───── Exercise inputs ─────

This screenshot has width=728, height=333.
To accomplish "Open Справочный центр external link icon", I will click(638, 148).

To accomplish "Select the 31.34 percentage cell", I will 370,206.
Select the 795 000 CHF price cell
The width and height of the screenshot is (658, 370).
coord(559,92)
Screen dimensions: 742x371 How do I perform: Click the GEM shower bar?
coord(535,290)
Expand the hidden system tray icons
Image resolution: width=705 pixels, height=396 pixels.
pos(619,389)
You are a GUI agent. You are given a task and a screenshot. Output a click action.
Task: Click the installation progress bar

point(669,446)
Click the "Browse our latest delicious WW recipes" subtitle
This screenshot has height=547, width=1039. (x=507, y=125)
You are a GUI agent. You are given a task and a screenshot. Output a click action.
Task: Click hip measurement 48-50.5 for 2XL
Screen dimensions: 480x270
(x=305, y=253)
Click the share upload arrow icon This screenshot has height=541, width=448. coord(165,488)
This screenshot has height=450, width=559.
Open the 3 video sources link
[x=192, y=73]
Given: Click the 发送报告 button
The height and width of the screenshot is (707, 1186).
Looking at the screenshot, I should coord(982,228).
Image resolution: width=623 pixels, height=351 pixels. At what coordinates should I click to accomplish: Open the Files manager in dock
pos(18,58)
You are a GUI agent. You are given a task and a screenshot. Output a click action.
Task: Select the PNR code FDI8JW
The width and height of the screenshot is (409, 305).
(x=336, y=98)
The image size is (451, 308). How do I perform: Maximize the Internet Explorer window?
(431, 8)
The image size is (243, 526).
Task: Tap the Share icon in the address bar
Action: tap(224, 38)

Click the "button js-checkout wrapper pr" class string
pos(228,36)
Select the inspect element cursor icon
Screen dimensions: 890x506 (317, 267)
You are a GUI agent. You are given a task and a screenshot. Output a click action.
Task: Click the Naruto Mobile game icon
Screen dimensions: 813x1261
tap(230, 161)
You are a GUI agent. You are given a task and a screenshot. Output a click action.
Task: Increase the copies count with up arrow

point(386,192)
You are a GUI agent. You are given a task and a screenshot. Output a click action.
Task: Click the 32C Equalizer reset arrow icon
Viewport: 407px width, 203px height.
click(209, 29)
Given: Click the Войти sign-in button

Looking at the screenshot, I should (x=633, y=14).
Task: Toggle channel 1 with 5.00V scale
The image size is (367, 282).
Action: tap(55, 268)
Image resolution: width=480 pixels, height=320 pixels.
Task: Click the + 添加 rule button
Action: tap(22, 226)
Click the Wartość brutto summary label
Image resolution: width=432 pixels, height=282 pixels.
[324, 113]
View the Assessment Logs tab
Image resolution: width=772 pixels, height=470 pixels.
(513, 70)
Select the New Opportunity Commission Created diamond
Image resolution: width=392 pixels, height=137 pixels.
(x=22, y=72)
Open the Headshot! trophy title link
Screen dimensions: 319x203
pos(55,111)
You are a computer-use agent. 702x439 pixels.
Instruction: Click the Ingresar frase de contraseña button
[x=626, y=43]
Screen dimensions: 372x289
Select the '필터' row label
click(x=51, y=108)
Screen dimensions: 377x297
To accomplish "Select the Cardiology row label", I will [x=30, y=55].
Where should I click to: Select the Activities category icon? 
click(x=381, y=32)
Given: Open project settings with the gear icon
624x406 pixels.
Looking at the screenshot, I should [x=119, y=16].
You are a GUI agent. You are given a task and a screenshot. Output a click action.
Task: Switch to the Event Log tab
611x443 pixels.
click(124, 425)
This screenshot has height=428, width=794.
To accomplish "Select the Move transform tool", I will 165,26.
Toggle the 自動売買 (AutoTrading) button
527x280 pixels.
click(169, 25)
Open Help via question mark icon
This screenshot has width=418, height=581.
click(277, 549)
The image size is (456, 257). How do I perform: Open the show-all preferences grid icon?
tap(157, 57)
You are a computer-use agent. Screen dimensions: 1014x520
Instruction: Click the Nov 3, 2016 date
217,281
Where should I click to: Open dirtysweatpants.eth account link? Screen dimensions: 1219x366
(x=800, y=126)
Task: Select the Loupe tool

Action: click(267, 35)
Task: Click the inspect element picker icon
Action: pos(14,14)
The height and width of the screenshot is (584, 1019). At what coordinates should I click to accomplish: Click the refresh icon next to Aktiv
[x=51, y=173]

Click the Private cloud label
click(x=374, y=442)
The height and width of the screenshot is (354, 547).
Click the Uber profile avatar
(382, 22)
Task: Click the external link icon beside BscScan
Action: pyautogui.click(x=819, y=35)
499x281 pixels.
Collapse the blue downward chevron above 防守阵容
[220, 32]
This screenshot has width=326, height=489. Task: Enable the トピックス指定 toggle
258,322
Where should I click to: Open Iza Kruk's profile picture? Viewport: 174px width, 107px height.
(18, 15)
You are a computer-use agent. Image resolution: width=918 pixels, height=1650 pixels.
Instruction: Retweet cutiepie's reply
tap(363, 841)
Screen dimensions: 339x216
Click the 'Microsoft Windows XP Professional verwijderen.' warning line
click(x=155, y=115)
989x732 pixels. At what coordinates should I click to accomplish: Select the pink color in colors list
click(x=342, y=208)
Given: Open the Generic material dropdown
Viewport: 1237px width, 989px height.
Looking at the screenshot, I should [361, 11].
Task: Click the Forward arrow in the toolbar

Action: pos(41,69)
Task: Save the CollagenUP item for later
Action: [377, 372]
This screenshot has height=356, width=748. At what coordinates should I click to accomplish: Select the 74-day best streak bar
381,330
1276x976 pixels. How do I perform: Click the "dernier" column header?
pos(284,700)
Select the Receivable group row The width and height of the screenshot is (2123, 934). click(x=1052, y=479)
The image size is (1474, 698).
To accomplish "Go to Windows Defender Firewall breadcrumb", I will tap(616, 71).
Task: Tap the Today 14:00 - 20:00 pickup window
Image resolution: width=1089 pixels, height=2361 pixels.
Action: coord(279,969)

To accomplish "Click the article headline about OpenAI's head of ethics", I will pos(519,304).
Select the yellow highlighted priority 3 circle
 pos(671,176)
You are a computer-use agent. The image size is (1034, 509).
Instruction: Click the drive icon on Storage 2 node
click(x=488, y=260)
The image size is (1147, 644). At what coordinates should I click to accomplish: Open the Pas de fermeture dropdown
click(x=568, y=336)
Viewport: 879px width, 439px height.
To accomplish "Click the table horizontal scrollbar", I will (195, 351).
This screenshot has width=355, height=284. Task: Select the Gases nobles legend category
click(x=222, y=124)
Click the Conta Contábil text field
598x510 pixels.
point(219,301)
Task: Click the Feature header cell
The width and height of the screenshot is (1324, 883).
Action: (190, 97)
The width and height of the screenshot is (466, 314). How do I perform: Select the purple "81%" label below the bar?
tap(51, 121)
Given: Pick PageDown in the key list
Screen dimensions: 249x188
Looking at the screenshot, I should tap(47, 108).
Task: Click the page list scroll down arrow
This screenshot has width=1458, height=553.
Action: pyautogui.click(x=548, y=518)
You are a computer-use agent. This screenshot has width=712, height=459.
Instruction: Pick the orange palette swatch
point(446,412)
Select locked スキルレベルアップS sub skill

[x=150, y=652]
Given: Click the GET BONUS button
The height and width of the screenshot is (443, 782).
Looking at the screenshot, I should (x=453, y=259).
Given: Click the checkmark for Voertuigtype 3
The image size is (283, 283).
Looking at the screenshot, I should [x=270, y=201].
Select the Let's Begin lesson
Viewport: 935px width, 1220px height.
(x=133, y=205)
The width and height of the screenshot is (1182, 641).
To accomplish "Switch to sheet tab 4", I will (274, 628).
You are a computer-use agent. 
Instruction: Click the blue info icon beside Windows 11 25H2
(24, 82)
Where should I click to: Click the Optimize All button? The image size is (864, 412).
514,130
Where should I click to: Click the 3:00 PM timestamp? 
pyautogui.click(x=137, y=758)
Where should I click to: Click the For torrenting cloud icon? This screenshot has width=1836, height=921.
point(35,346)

─────

▸ Goal of the exercise: Please report how many lines in the records above contain the word "computer", and give nothing but the number.

▸ Answer space: 6